Hoofdstuk 1 bevat bepalingen die gelden voor het gehele plangebied en bestaat uit:
In Hoofdstuk 2 is opgenomen welke functies binnen het plangebied zijn toegestaan. Per toegestane functie is aangegeven waar en hoe bouwen ten behoeve van de functie is toegestaan.
Hoofdstuk 3 bevat de algemene regels voor activiteiten. Deze bepalingen gelden voor het gehele plangebied. Dit hoofdstuk is opgebouwd uit:
Kenmerk van de Nederlandse regelgeving op het gebied van de fysieke leefomgeving is dat er sprake is van een ‘ja, mits’-principe. Het omgevingsplan geeft voor veel functies aan onder welke voorwaarden ze voorstelbaar/inpasbaar zijn binnen het werkingsgebied of specifieke deelgebieden binnen het werkingsgebied. Het omgevingsplan vormt het juridische toetsingskader dat bindend is voor de burger en overheid en geeft aan welke functies op welke locaties binnen het werkingsgebied voorstelbaar worden geacht (en onder welke voorwaarden).
Toelichting op de regels
'Bedrijventerrein'
De gronden met de functie 'Bedrijventerrein' mogen worden gebruikt voor bedrijven. Ter plaatse van de aanduiding 'bedrijf tot en met categorie 1' zijn uitsluitend bedrijven tot en met categorie 1 toegestaan. Daarnaast is ter plaatse van de aanduiding 'detailhandel' detailhandel toegestaan.

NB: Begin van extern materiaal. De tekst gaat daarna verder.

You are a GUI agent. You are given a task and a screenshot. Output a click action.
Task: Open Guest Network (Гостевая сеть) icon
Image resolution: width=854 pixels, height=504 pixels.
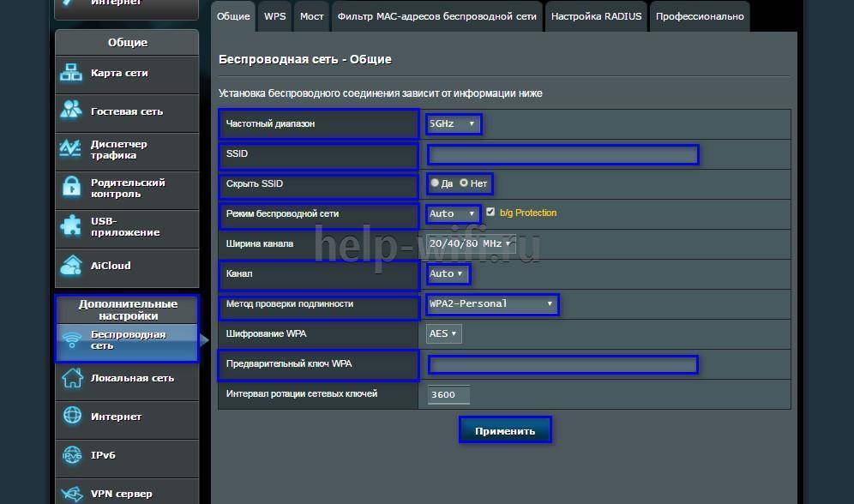tap(71, 111)
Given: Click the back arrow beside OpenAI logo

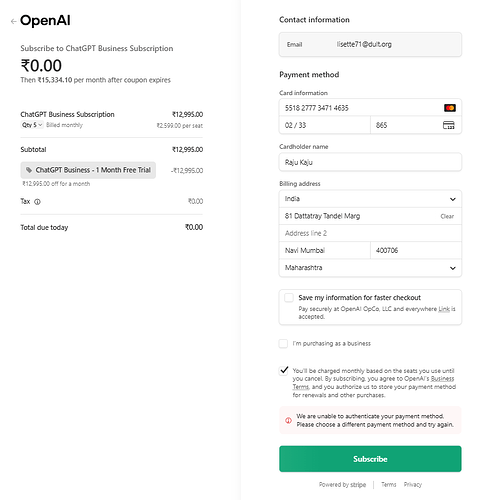Looking at the screenshot, I should point(13,22).
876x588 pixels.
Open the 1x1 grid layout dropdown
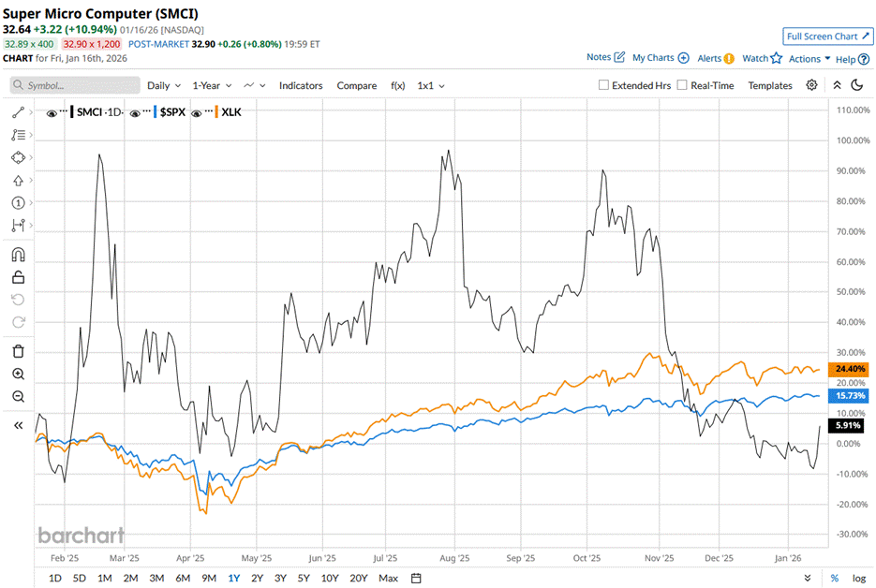click(431, 85)
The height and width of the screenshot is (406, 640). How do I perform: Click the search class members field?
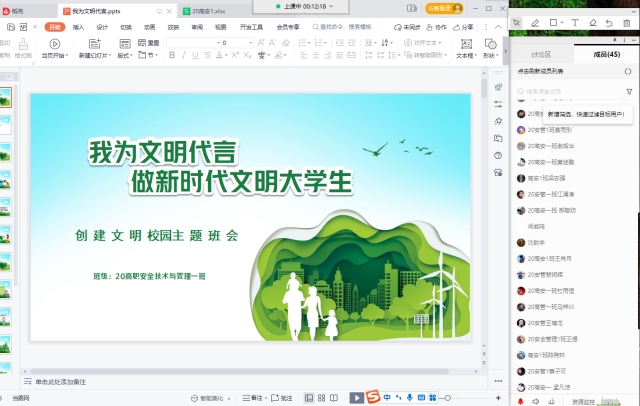570,92
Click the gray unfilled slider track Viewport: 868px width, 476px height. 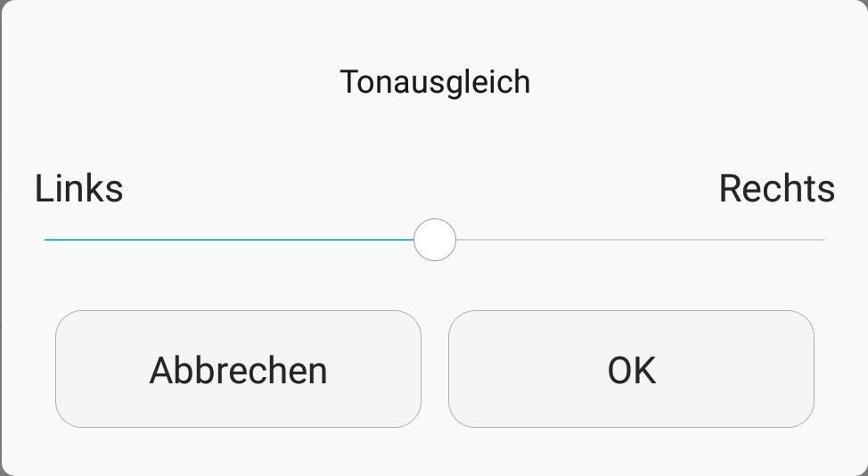641,240
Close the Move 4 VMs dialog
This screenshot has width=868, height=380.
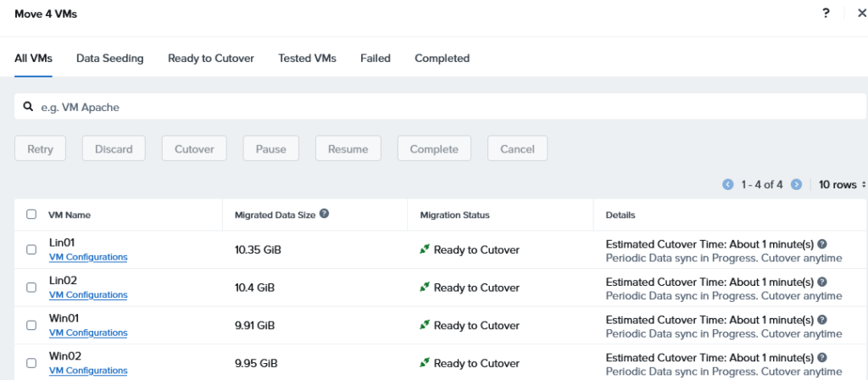point(861,14)
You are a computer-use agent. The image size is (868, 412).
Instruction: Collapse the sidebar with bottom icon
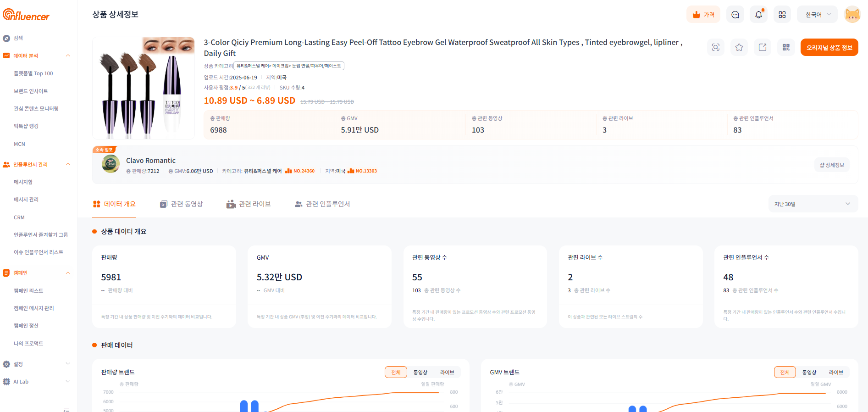(66, 409)
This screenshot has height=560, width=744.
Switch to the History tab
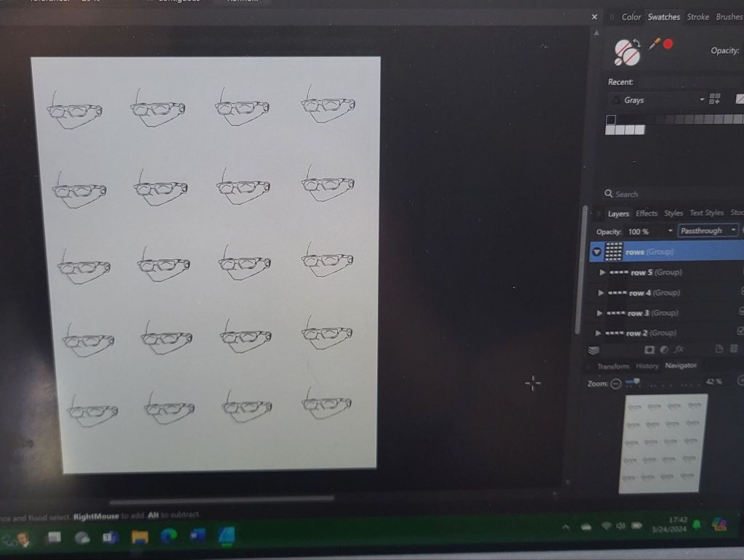pos(646,366)
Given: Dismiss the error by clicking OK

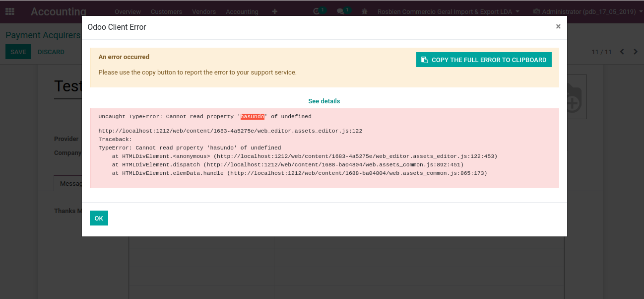Looking at the screenshot, I should [x=99, y=218].
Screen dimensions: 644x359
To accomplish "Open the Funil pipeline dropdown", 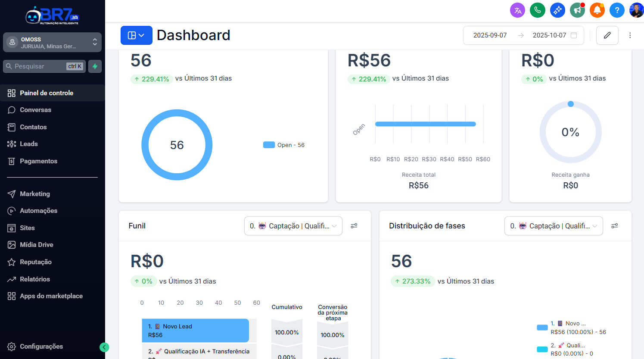I will pyautogui.click(x=293, y=226).
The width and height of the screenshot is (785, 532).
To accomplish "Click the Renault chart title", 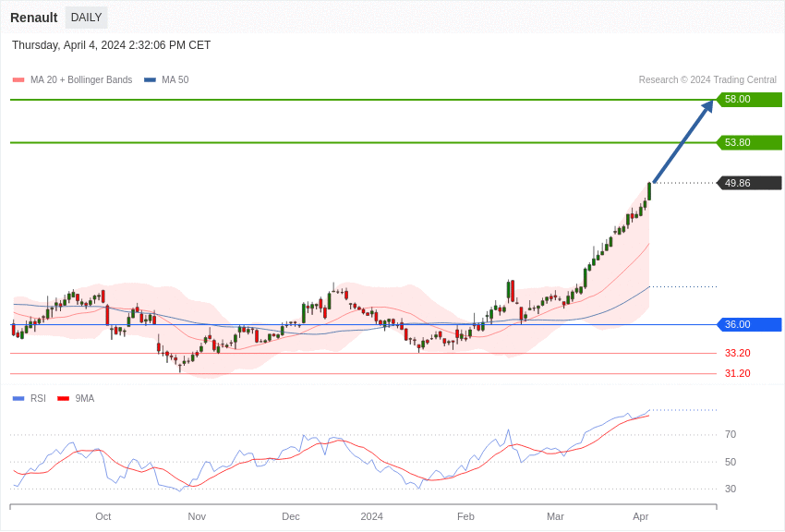I will coord(34,18).
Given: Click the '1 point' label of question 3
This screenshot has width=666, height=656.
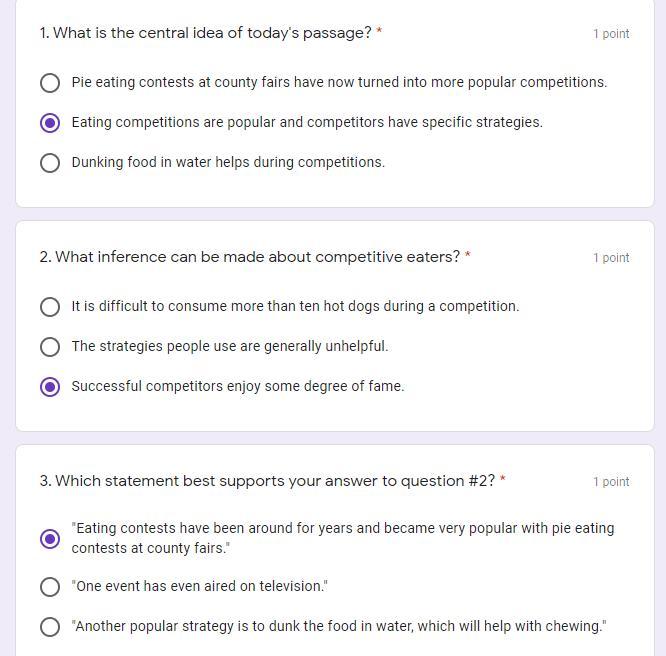Looking at the screenshot, I should (611, 482).
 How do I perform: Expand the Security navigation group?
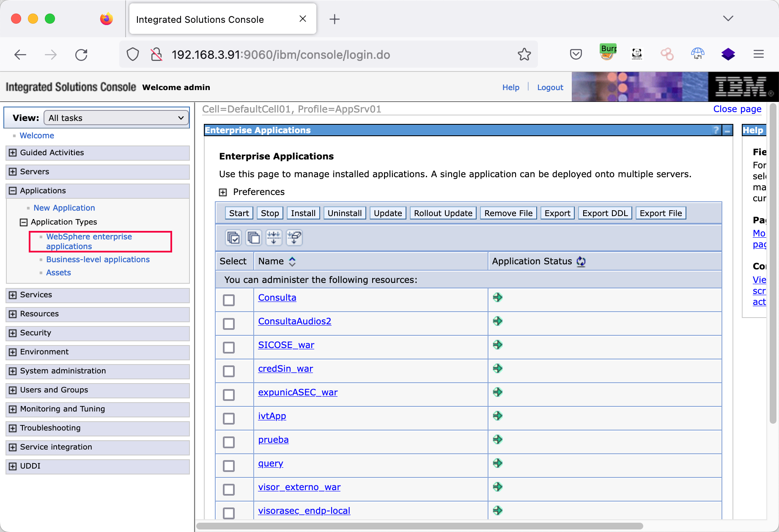[13, 333]
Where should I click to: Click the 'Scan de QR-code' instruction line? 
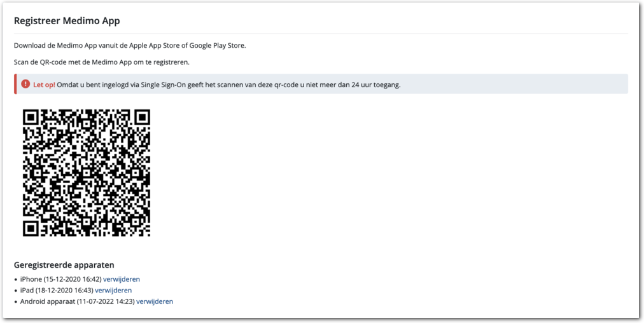pyautogui.click(x=102, y=62)
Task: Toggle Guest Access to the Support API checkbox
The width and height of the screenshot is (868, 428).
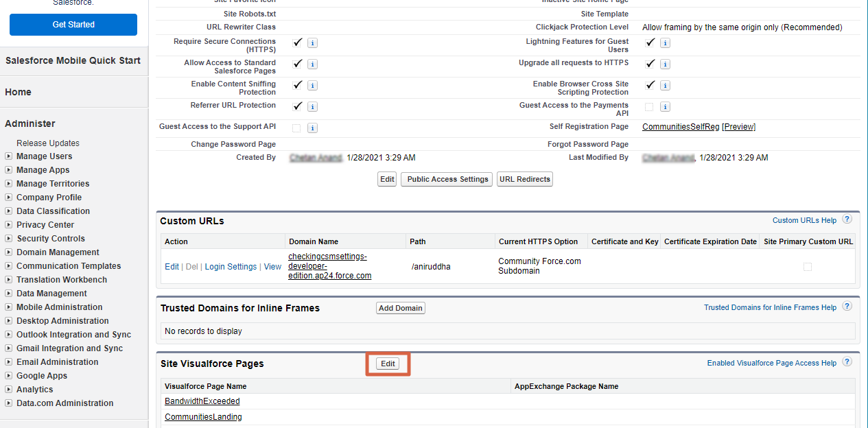Action: point(296,128)
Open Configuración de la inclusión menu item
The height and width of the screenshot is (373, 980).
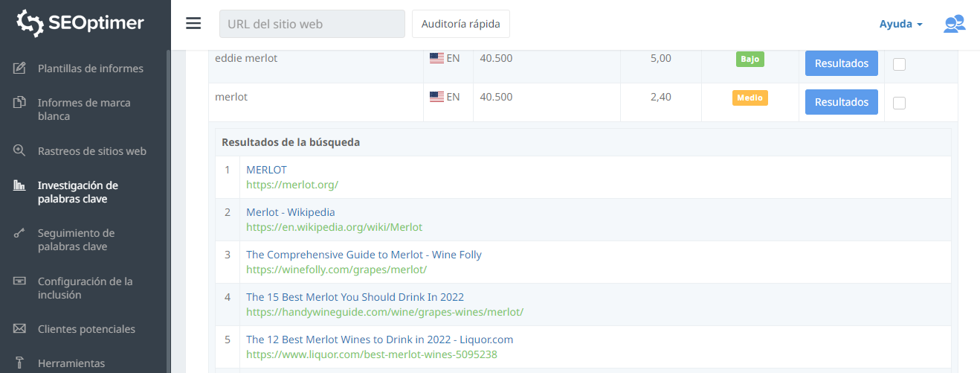click(x=85, y=288)
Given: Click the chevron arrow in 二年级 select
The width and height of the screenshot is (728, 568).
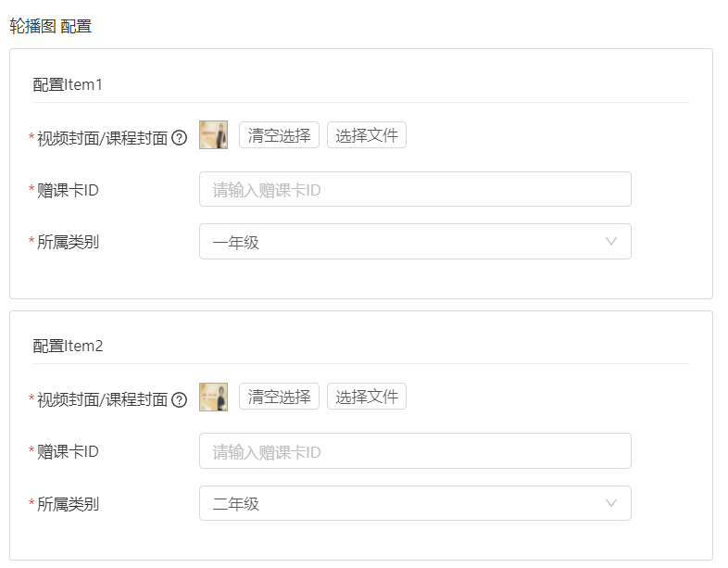Looking at the screenshot, I should click(x=611, y=503).
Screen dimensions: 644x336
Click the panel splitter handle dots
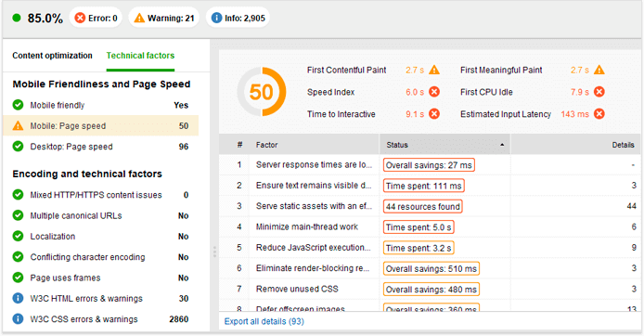coord(214,252)
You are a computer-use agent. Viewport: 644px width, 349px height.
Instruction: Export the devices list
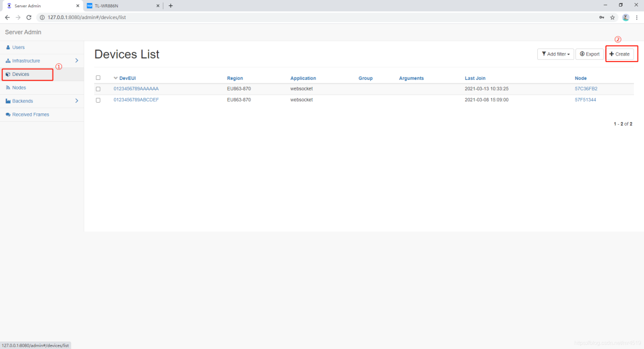point(589,54)
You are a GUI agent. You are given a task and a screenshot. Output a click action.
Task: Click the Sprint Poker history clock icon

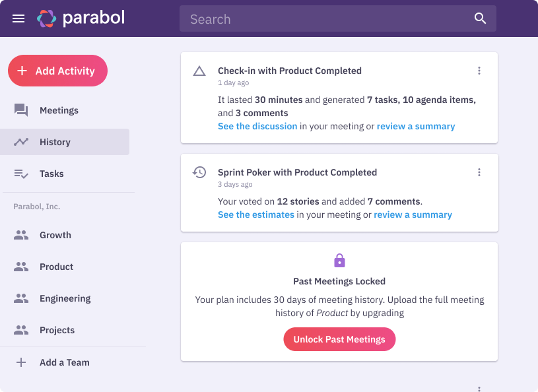coord(199,172)
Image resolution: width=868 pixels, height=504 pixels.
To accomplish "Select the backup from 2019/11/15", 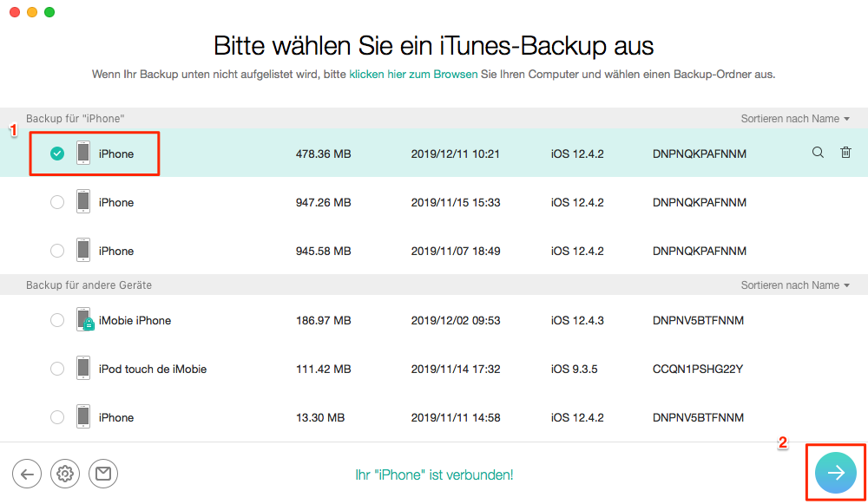I will tap(57, 201).
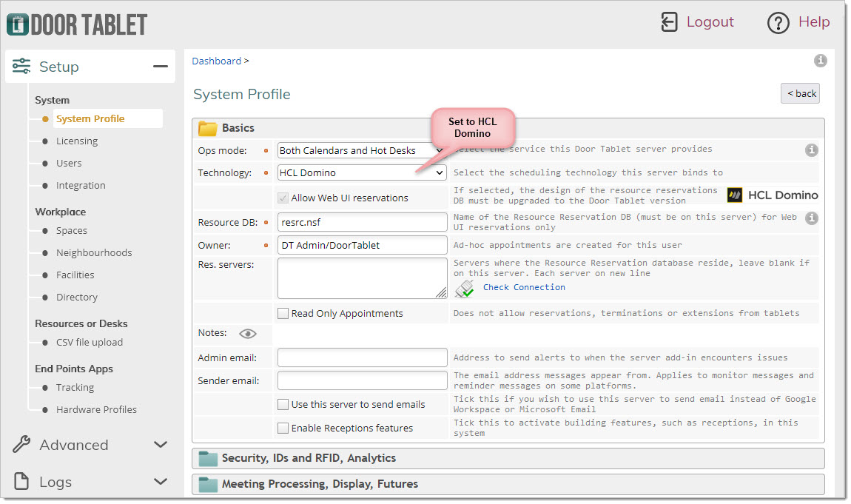This screenshot has width=851, height=504.
Task: Expand Security, IDs and RFID, Analytics section
Action: click(508, 458)
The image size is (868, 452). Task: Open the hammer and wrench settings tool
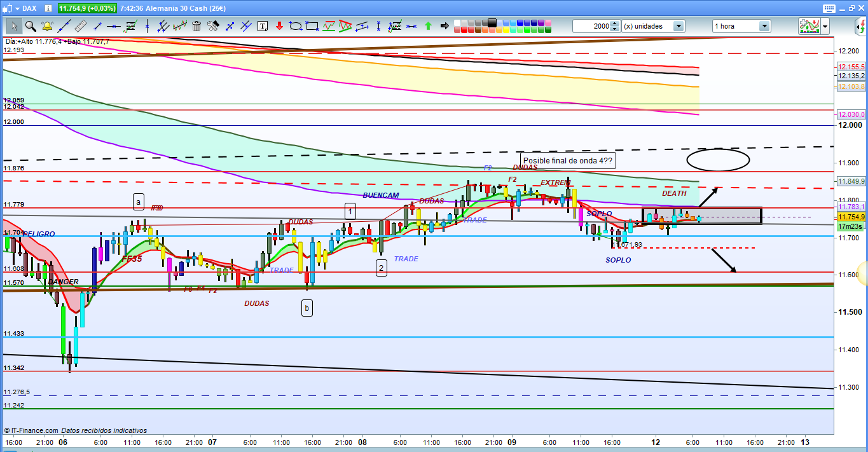click(x=213, y=26)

Gebouwen dienen binnen het bouwvlak gebouwd te worden. Het maximale bebouwingspercentage van het bouwperceel mag niet meer dan 80% bedragen. De maximale bouwhoogte is op de plankaart aangegeven met de aanduiding 'maximum bouwhoogte (m)'.
'Wonen - Wonen in de bebouwde kom'
Gronden die voorzien zijn van de functie 'Wonen' mogen in hoofdzaak gebruikt worden voor het wonen. Ondergeschikt daaraan zijn onder andere de uitoefening van een aan huis verbonden beroeps- of bedrijfsactiviteit, speelvoorzieningen, wegen en paden, voorzieningen ten behoeve van afvoer, (tijdelijk) berging en infiltratie van hemelwater, groenvoorzieningen, parkeervoorzieningen, tuinen, erven en terreinen toegestaan.
Een hoofdgebouw wordt uitsluitend binnen een bouwvlak gebouwd. De maximale goot- en bouwhoogte is op de plankaart opgenomen door middel van de aanduiding 'maximale goot- en bouwhoogte'. Het aantal wooneenheden bedraagt één. Ondergrondse gebouwen (kelders) zijn uitsluitend toegestaan, daar waar bovengrondse gebouwen aanwezig zijn. Ondergrondse gebouwen zijn uitsluitend toegestaan in één bouwlaag. De voorgevel van een hoofdgebouw dient te worden gebouwd in de naar de weg gekeerde bouwgrens. Indien bij een hoekperceel twee bouwgrenzen naar de openbare weg zijn gekeerd, dan dient de voorgevel te worden gebouwd in de bouwgrens, welke zoveel mogelijk een regelmatige of nagenoeg regelmatige ligging ten opzichte van de voorgevels van de bestaande hoofdgebouwen op de naastgelegen percelen heeft.
'Waarde - Archeologie'
De voor 'Waarde - Archeologie' aangewezen gronden zijn, behalve voor de andere daar voorkomende bestemming(en), mede bestemd voor het behoud en de bescherming van de archeologische waarden van de gronden. Bij het oprichten van bouwwerken met een oppervlakte groter dan 100 m2 en dieper dan 0,4 m dient een archeologisch onderzoek uitgevoerd te worden.